Cependant, cettesomme ne doit pas être vue comme une simple redistribution de richesse à une élite financière, mais plutôt comme une récompense pour les investisseurs qui prennent des risques en soutenant l'activité des entreprises. Ces entreprises investissent massivement dans l'innovation, l'expansion à l'international et la création d'emplois.
Par exemple, des entreprises comme L'Oréal et TotalEnergies figurent parmi celles qui emploient des milliers de salariés en France et participent activement à l'économie globale.
La redistribution des dividendes ne concerne pas seulement une minorité de personnes très riches.
En France, de nombreux petits actionnaires bénéficient de ces dividendes à travers des investissements personnels ou des fonds de pension. Parexemple, les assurances vie, qui sont un produit d'épargne très populaire en France, investissent une partie de leurs fonds dans des actions du CAC 40, garantissant ainsi des rendements pour les épargnants.
En 2022, l'assurance vie représentait 1 900 milliards d'euros de placements, une somme qui profite indirectement à des millions de citoyens. Par conséquent, la distribution de dividendes participe à la solidité de ces fonds, qui à leur tour garantissent des revenus supplémentaires à des millions de Français.
Faire un lien direct entre les dividendes et la précarité étudiante est une fausse équivalence. Prenons l'exemple des États-Unis : en 2021, les entreprises américaines ont versé plus de 511 milliards de dollars de dividendes, et pourtant, ce pays connaît également une grande précarité étudiante.
Cela montre que ces deux phénomènes n'ont pas de lien causal direct. La précarité des étudiants dépend d'autres facteurs économiques et politiques, comme le coût de la vie, l'accès aux aides sociales, et la gestion des politiques éducatives.
L'origine de la précarité étudiante : des causes économiques et politiques distinctes
En France, la précarité étudiante est d'abord liée aux choix politiques en matière d'éducation.

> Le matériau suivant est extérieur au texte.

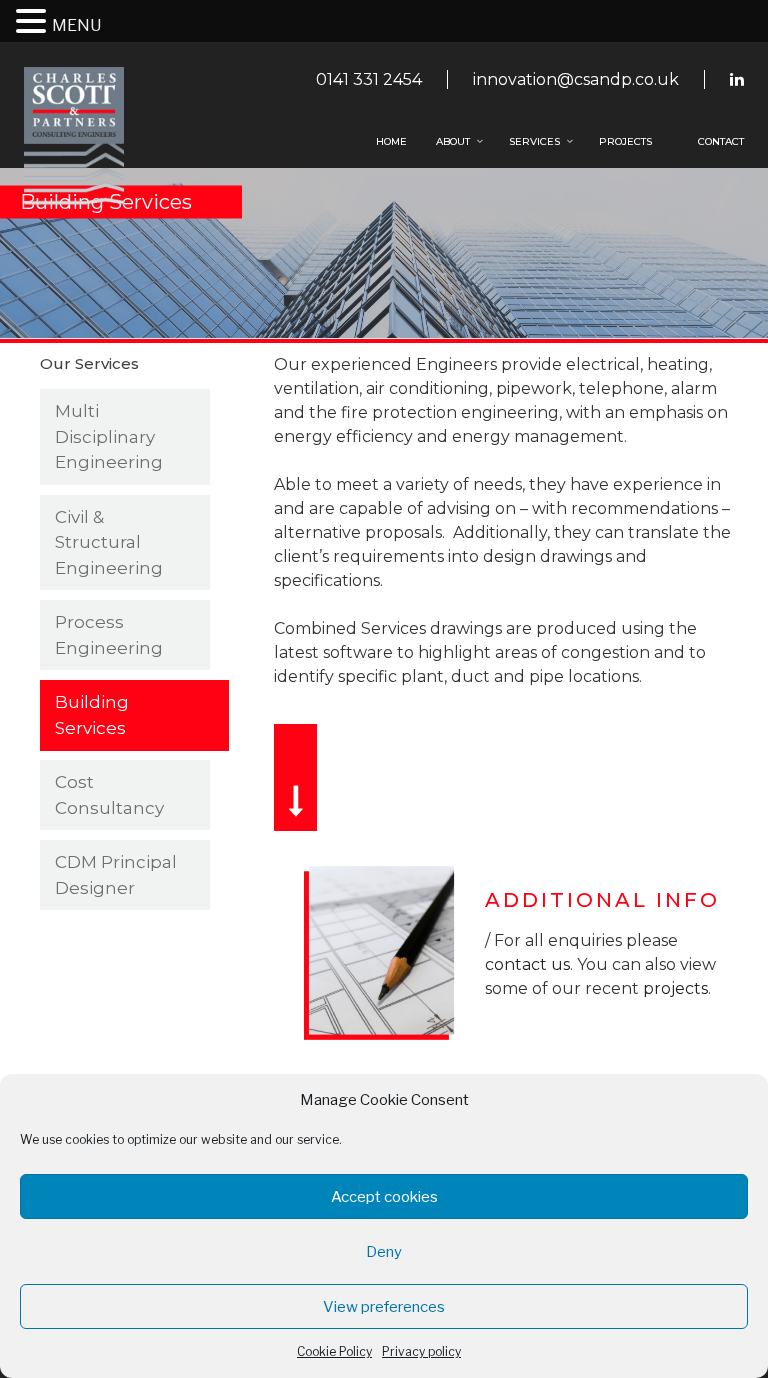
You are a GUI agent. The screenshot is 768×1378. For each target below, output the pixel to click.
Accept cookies (384, 1197)
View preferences (384, 1307)
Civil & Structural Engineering (109, 542)
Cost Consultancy (109, 795)
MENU (76, 25)
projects (675, 988)
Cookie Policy (334, 1351)
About (453, 141)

Depuis plusieurs années, le financement de l'éducation supérieure ne suit pas le rythme de l'augmentation du nombre d'étudiants. Par exemple, entre 2010 et 2020, le nombre d'étudiants inscrits dans les universités françaises a augmenté de 14 %, alors que les investissements publics dans les infrastructures universitaires et le logement étudiant n'ont pas connu la même croissance.
Cela crée une pénurie de logements étudiants abordables, aggravée par l'augmentation des loyers dans les grandes villes. À Bordeaux, une des villes les plus affectées, les loyers ont augmenté de plus de 40 % en dix ans, exacerbant ainsi la précarité des jeunes.

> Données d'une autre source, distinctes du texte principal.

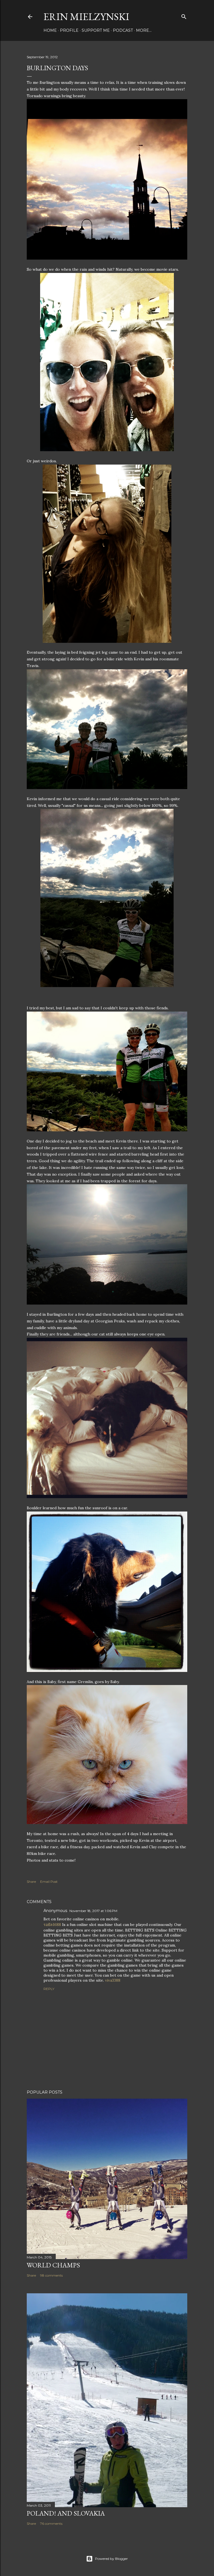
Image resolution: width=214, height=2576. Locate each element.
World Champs (53, 2265)
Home (50, 30)
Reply (48, 1989)
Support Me (96, 30)
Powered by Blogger (111, 2559)
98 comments (51, 2275)
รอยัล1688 (52, 1924)
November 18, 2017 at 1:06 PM (93, 1911)
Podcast (123, 30)
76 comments (51, 2523)
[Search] (184, 15)
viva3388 (112, 1980)
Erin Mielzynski (86, 16)
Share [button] (31, 1881)
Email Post (49, 1881)
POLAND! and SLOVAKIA (66, 2513)
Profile (69, 30)
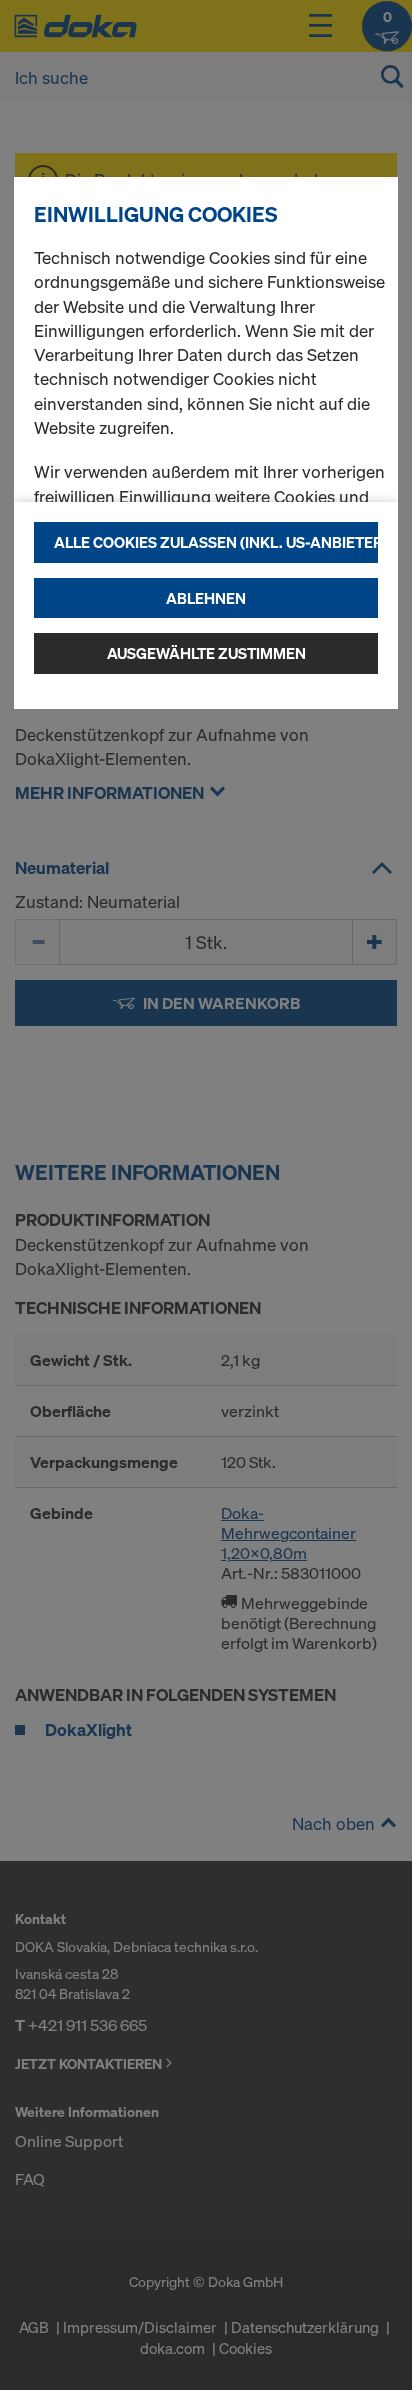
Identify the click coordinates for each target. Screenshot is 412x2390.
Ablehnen (206, 598)
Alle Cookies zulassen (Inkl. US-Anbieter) (216, 542)
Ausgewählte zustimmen (206, 653)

Parallèlement, le coût de la vie a considérablement augmenté en France, notamment en ce qui concerne les biens de première nécessité et les loyers. Le budget alimentaire des étudiants, par exemple, a augmenté de 12 % en moyenne entre 2019 et 2022, selon une enquête de l'Union Nationale des Étudiants de France (UNEF). Pourtant les bourses, sur critères sociaux n'ont pas été revalorisées de manière significative depuis plusieurs années, creusant ainsi l'écart entre les besoins des étudiants et les aides disponibles. La précarité étudiante est donc principalement le résultat d'une combinaison d'un coût de la vie en hausse et de revenus stagnants, plutôt que des dividendes versés par les grandes entreprises.

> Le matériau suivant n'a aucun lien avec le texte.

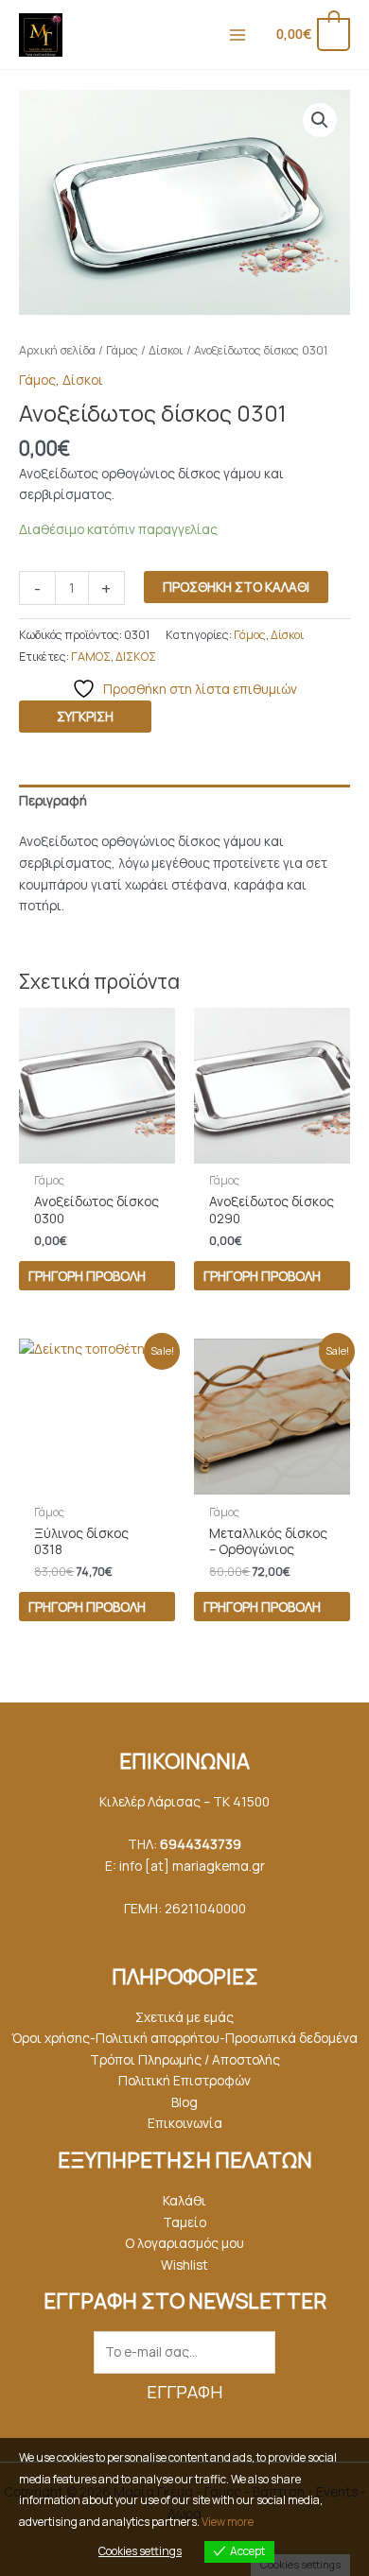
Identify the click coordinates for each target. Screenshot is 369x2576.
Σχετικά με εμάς (184, 2017)
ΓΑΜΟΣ (91, 656)
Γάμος (122, 350)
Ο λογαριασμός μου (184, 2243)
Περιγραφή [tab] (53, 800)
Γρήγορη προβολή (87, 1276)
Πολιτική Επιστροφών (184, 2080)
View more (228, 2522)
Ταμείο (184, 2222)
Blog (184, 2102)
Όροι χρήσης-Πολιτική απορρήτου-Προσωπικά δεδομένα (184, 2038)
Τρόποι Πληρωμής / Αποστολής (185, 2059)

Les mauvaises performances économiques de la France contribuent également à la précarité. Depuis plus de dix ans, la croissance du PIB français stagne autour de 1,5 % par an en moyenne un chiffre largement inférieur à celui de pays comme l'Allemagne ou les États-Unis.
Cette faiblesse de la croissance économique s'explique par plusieurs facteurs : un marché du travail peu flexible, des charges fiscales élevées pour les entreprises, et un manque d'incitations à l'innovation. Ces choix politiques freinent la création de richesse et aggravent la situation des plus vulnérables, notamment les étudiants, qui pâtissent d'un manque de réformes structurelles dans les secteurs de l'éducation et du logement.
La séparation des enjeux : pourquoi les dividendes ne sont pas responsables
Les entreprises du CAC 40, tout en étant de grands contributeurs à l'économie, ne sont pas responsables de la redistribution des richesses au niveau national.
Cette tâche incombe aux gouvernements, qui doivent utiliser les outils fiscaux et sociaux pour corriger les inégalités. Par exemple, en France, les recettes fiscales des impôts sur les sociétés en 2022 s'élevaient à environ 46 milliards d'euros. Ces fonds devraient être utilisés pour financer des programmes sociaux, des bourses étudiantes, et des logements abordables, mais l'inefficacité des politiques publiques entrave une redistribution efficace.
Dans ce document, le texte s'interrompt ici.